• [Page extract]:
----------------

Well the 6666's ranch did sell, all 3 ranches together.

BARBARA BRANNON | THE TEXAS SPUR
MAY 3, 2021 — One of the most storied brands in the West went on the market last December for $347.7 million as stipulated in the will of its late owner, Anne Windfohr Marion. As of today, announced Lubbock-based broker Chas. S. Middleton and Son, the 6666 Ranch is under contract—for the first time in its history.
While principal Sam Middleton didn’t reveal the offer price, he did confirm that the ranch’s three divisions, all in West Texas, sold as a turnkey deal to a group who “are going to carry on the 6666 tradition and stay in the ranching business.” The transaction is set to close in July.
And it's an open secret in these parts that the frontman for the buyers is screenwriter/producer (and rancher) Taylor Sheridan, whose Paramount+ Western series “Yellowstone” shot segments last year on the ranch’s Guthrie and Hutchinson County divisions.
“Sheridan is the face of the buyer group,” said Middleton, who also said that the new owners plan to continue running the working ranch and to offer employment to all employees. “It’s all one deal, 266,000 acres with all three ranches . . . cattle, horses, equipment, furnishings, brand, name, everything.”

----------------

• [Supplied entries]:
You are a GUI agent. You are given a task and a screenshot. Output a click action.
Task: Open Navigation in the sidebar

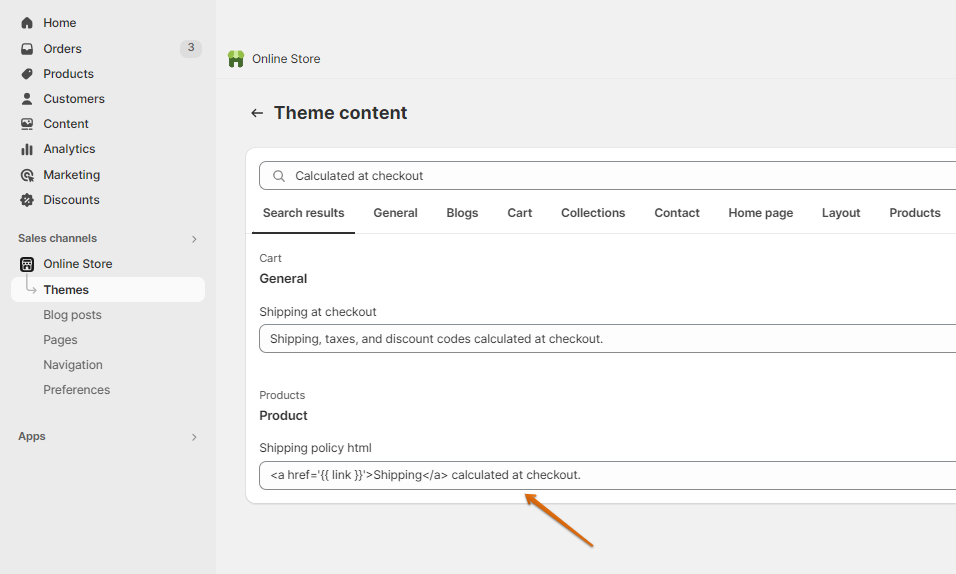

----------------

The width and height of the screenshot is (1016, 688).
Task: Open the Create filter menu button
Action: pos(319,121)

----------------

• [Written instruction 1]: In the 6666 Ranch sale report, retype the passage from "And it's an" to "Hutchinson County divisions.".
• [Written instruction 2]: According to the 6666 Ranch sale report, when is the transaction set to close?

• [Correct response 1]:
And it's an open secret in these parts that the frontman for the buyers is screenwriter/producer (and rancher) Taylor Sheridan, whose Paramount+ Western series “Yellowstone” shot segments last year on the ranch’s Guthrie and Hutchinson County divisions.

• [Correct response 2]: In July.